## DIRECTIVE
Change "green" to "blue" throughout the data below and give the lines again with everything else unchanged.

## STORED RECORDS
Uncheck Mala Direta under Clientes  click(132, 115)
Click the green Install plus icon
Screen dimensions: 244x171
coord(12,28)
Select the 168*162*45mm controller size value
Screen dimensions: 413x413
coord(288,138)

## REPLY
Uncheck Mala Direta under Clientes  click(132, 115)
Click the blue Install plus icon
Screen dimensions: 244x171
coord(12,28)
Select the 168*162*45mm controller size value
Screen dimensions: 413x413
coord(288,138)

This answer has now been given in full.